The Federal Deposit Insurance Corporation (FDIC) was created in 1933 as an independent agency of the United States government to insure bank customers in the event the bank fails and does not have the necessary funds available to pay claims on deposits.

Created under the Federal Reserve Act, the FDIC insures bank deposits on:

•Individual accounts up to $100,000.

•Joint accounts up to $200,000.

•Retirement accounts up to $250,000.

For a bank to offer FDIC insurance, it must meet the standards for membership in the Federal Reserve system.

•State chartered banks

•Mutual savings institutions, if they meet certain qualifications

•National banks

Functions of the FDIC:

•Pay depositors if the bank fails or is forced to close by state regulators and the failed bank does not have the necessary funds to cover each claim.

•Prevent unsound banking practices and to make sure that any discrepancies that are found will be discontinued.

•To act as receiver for all national banks.

•To act as receiver for state chartered banks, if the state puts in a request.

•Make loans to insured banks, if necessary.

•To purchase assets from insured banks, if necessary.

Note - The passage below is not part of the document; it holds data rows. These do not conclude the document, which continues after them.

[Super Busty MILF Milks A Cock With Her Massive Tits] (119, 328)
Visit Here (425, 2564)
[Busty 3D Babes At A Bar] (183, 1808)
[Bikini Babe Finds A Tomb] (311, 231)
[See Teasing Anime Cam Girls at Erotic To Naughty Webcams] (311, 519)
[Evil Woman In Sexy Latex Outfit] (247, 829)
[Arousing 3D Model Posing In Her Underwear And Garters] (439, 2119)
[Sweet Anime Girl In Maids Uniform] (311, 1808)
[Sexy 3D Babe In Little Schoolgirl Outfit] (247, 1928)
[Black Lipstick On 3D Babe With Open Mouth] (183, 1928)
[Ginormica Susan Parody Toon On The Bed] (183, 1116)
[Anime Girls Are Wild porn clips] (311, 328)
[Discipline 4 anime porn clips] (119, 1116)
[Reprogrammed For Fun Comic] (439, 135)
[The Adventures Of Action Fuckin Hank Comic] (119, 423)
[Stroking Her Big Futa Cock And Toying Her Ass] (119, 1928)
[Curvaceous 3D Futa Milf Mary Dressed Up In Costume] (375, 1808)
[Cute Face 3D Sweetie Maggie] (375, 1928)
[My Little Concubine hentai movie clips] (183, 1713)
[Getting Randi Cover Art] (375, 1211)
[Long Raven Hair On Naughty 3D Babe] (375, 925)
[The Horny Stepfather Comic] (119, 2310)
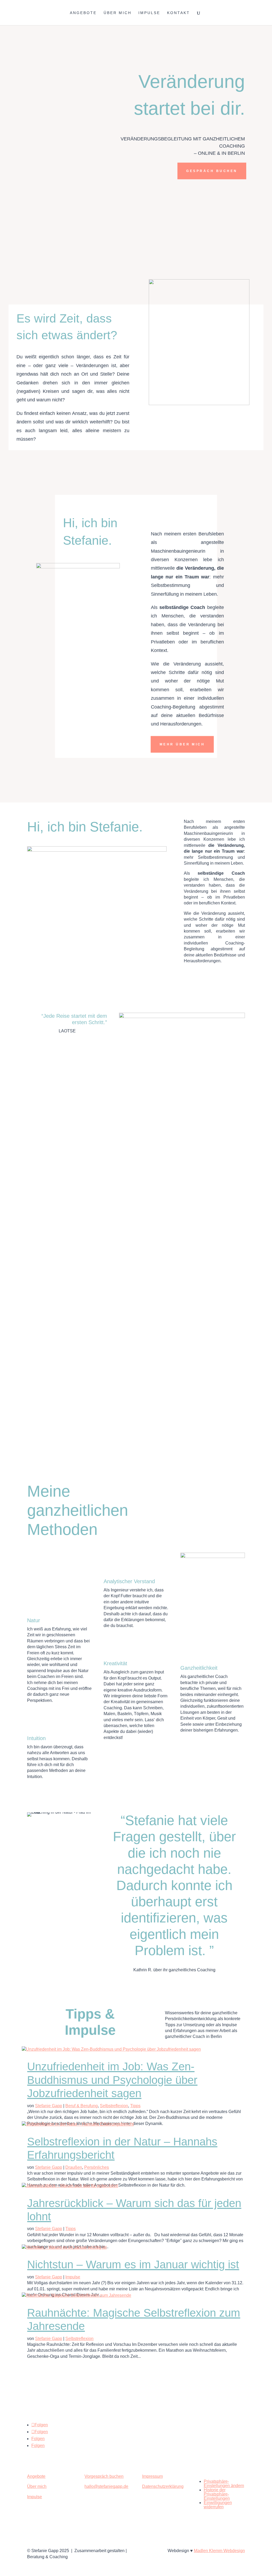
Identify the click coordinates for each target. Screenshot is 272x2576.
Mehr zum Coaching (166, 1306)
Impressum (152, 2476)
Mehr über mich (182, 744)
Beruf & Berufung (81, 2105)
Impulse (149, 13)
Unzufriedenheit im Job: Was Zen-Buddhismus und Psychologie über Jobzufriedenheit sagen (112, 2080)
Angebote (83, 13)
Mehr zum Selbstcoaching (97, 1445)
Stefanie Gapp (48, 2105)
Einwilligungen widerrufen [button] (218, 2504)
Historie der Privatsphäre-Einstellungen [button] (217, 2494)
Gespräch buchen (211, 171)
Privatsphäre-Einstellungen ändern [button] (224, 2483)
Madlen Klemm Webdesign (219, 2550)
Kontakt (178, 13)
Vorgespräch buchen (104, 2476)
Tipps (135, 2105)
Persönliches (96, 2167)
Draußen (73, 2167)
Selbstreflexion (114, 2105)
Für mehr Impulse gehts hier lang (136, 2366)
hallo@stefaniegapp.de (106, 2486)
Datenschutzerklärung (163, 2486)
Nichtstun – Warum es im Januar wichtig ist (133, 2264)
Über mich (117, 13)
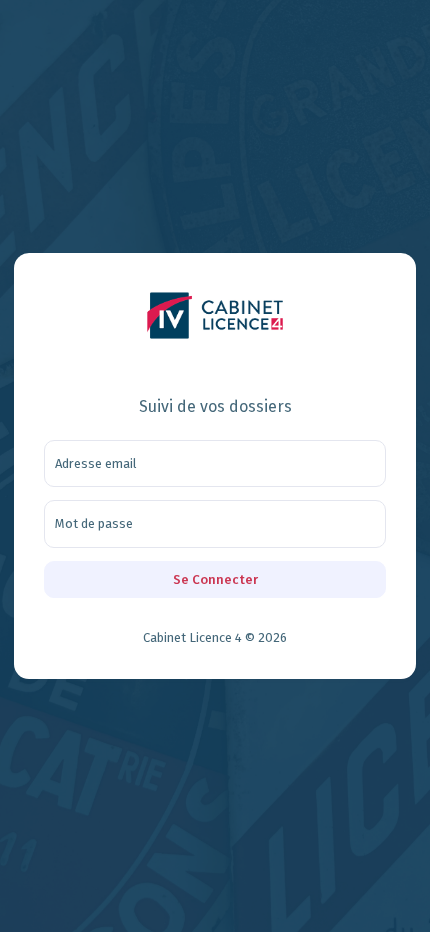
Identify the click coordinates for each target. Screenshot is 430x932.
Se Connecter (215, 579)
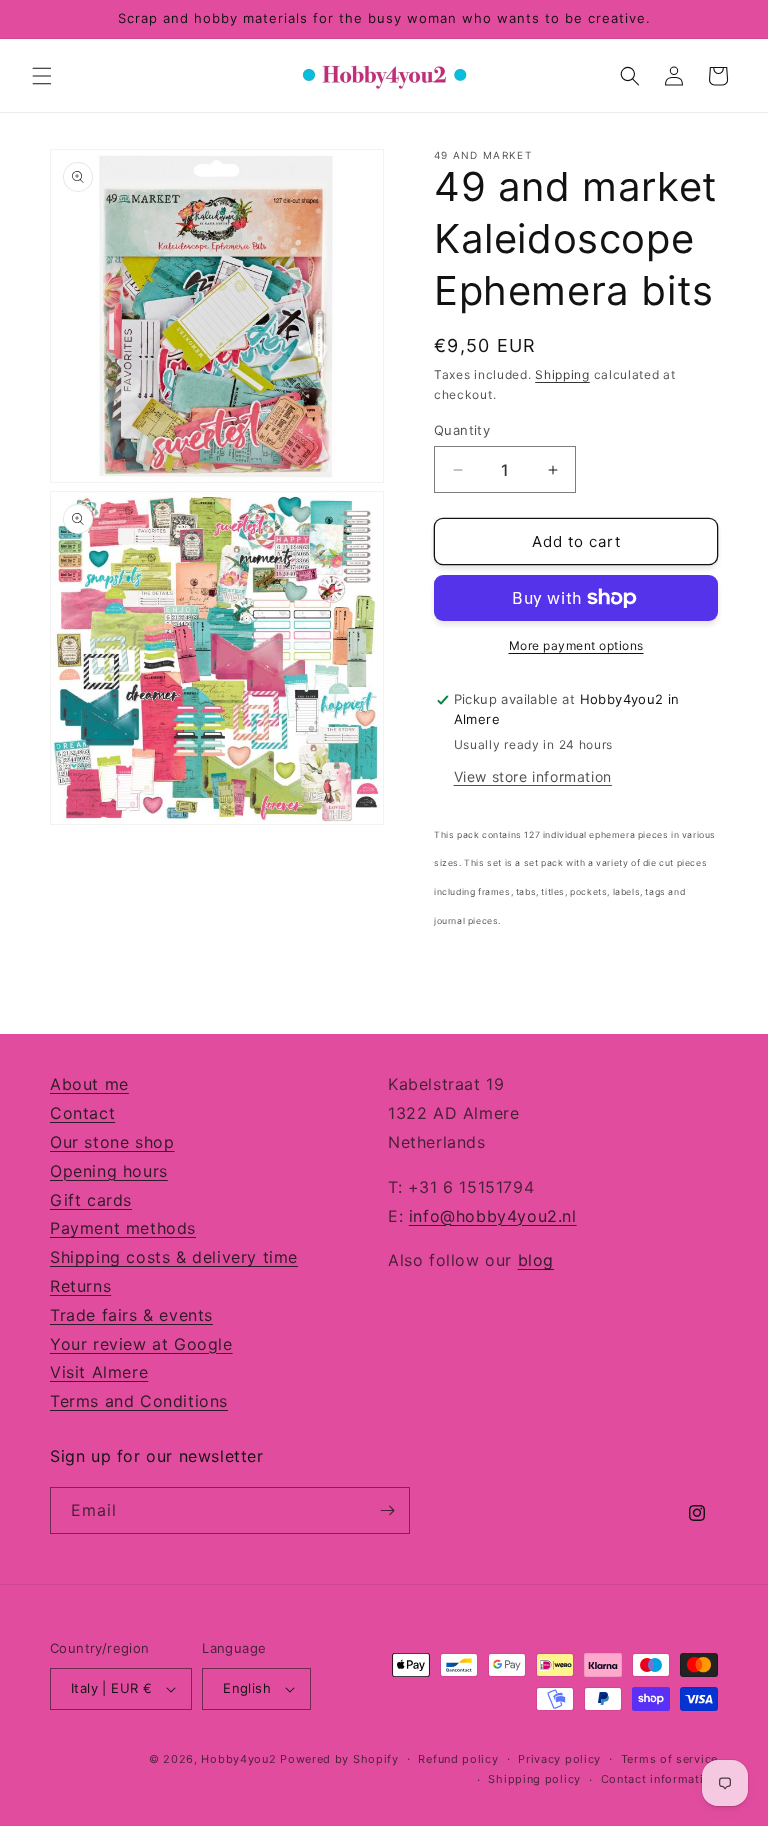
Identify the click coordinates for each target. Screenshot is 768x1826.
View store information (533, 776)
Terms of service (669, 1759)
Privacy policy (559, 1759)
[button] (42, 76)
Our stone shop (112, 1142)
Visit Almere (99, 1372)
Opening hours (109, 1171)
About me (89, 1084)
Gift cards (91, 1200)
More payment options (576, 645)
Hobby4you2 (238, 1759)
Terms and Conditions (139, 1401)
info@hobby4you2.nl (493, 1216)
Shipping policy (534, 1779)
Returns (80, 1286)
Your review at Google (141, 1344)
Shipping (562, 374)
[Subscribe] (387, 1510)
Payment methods (123, 1228)
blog (536, 1260)
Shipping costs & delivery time (174, 1257)
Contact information (659, 1779)
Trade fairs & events (131, 1315)
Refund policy (458, 1759)
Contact (82, 1113)
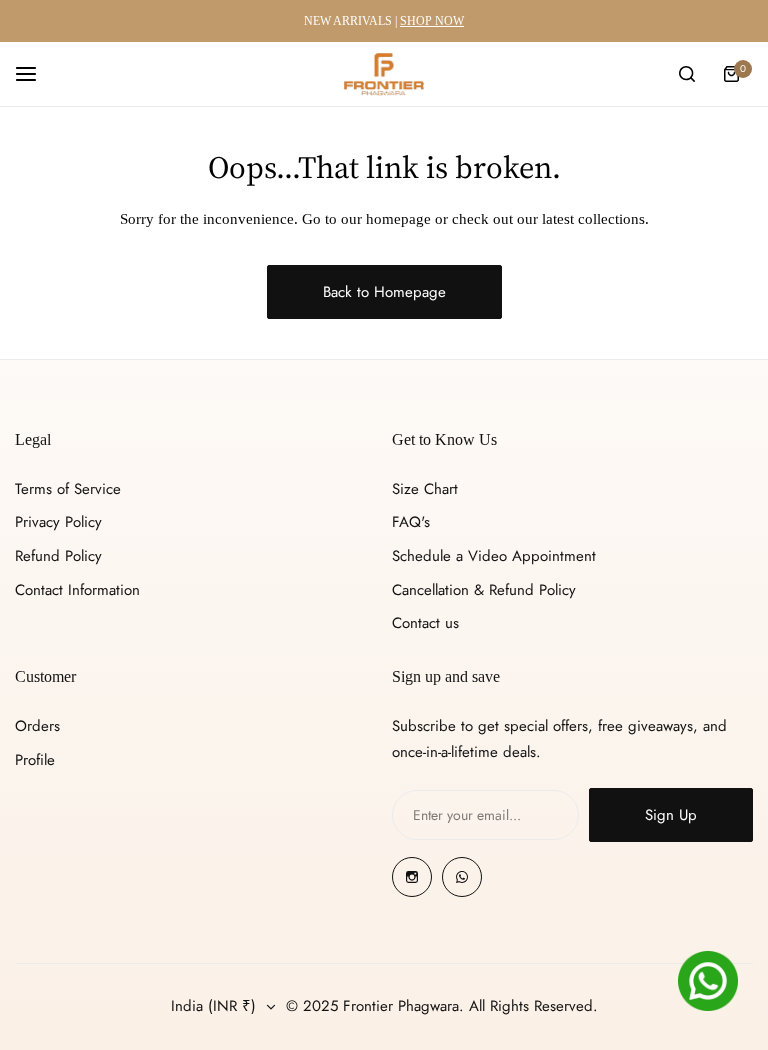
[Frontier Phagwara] (384, 74)
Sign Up (671, 815)
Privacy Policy (58, 522)
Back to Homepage (384, 292)
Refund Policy (58, 556)
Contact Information (77, 590)
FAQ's (411, 522)
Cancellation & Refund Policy (484, 590)
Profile (35, 760)
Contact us (425, 623)
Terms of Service (68, 489)
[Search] (687, 74)
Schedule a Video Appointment (494, 556)
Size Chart (425, 489)
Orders (37, 726)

•To oversee and facilitate mergers between banks if the action will prevent further losses if one of the banks is deemed to be failing.

•To insure the continuation of a distressed bank if it is deemed that the bank provides a necessary service to the community in which it is located.

•Administers the disclosure provisions of the Securities Exchange Act of 1934 that applies to banks that are insured but are nonmembers of the FDIC.

•To regularly examine the status of banks that are not members of the Federal Reserve System.

•Enforce rules governing the advertising and payment of interest on deposits.

•Give required consent for bank mergers if the resulting bank will be an insured nonmember institution.

The Federal Deposit Insurance Corporation is managed by a three member board of directors in which two are full time, and the third is the comptroller of the currency, who serves in an unofficial capacity. The two full time members are appointed to six year terms by the President of the United States.